## Provided text
■ ■ ■ ■ ■ ■ ■
The LLM classifier is the **teacher**. The embedding classifier is the **student**. This is knowledge distillation over production traffic without manual labeling.

**Trigger:** retrain when `classify_history_store` accumulates 500 sessions.

### Caller-declared type

The platform generates `PLATFORM` prompts and knows the type at generation time. Adding `query_type` to `AgentRequest` (proto field 7) lets the caller declare the type explicitly, bypassing all three layers. This makes RC-01 and RC-02 redundant for platform-generated traffic.

**Implementation status: complete (2026-04-10).** `query_type` is proto field 7. When set, the classify node in both `build_graph` and `build_prepare_graph` returns the declared type immediately without invoking any layer.
■ ■ ■ ■ ■ ■ ■
## Raw data
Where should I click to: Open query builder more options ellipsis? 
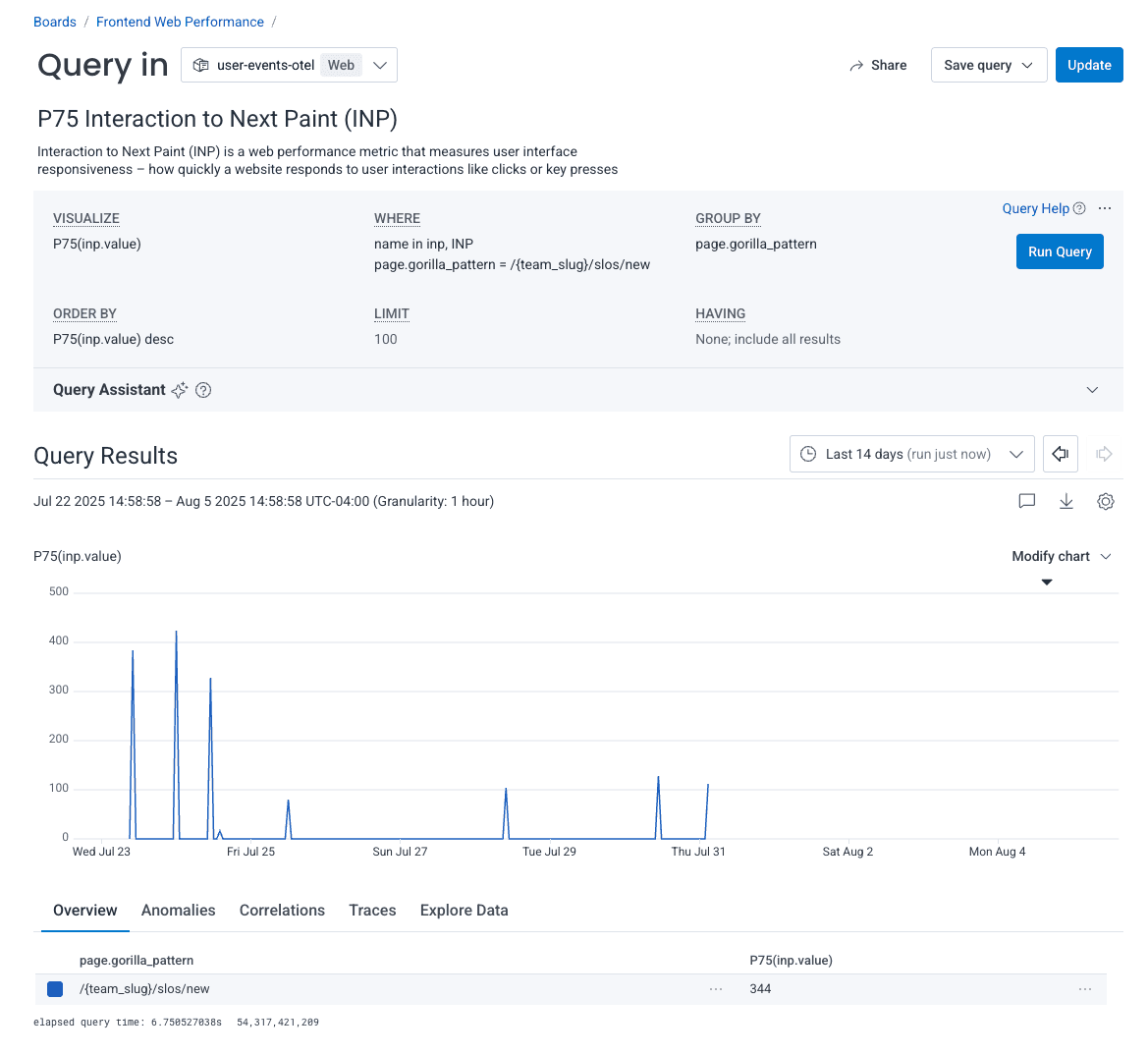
■ ■ ■ ■ ■ ■ ■
## Activity A
List every distinct name set in code formatting in the query classification text above.
## Activity B
Continue the query classification text from where it stops.

## Answer box A
- `classify_history_store`
- `PLATFORM`
- `query_type`
- `AgentRequest`
- `build_graph`
- `build_prepare_graph`

## Answer box B
### Convergence path

| Phase | What changes | Layer 3 traffic | Status |
|---|---|---|---|
| Bootstrap | LLM classifier for all unmatched queries | ~95% | ✅ Implemented |
| Phase 1 | Collect labels via `classify_history_store` + export JSONL | ~95% | ✅ Complete — `classifier_export.py` |
| Phase 2 | Deploy embedding classifier (Layer 2) | ~10–20% | ✅ Complete — bge-m3 + LogisticRegression, seed dataset, `_classify_layer2()` in `graph.py` |
| Phase 3 | Caller-declared type for platform prompts | <5% | ✅ Complete — proto field 7, bypasses all layers |
| Phase 4 | LLM classifier as anomaly handler only | <2% | ⏳ Production outcome — no code change required |

Phase 2 is the highest-leverage step: it replaces the dominant code path (LLM inference per request) with CPU-only inference, with no change to the routing contract or the downstream graph. Phase 4 is reached when the platform adopts Phase 3 and Layer 2 is retrained with production data.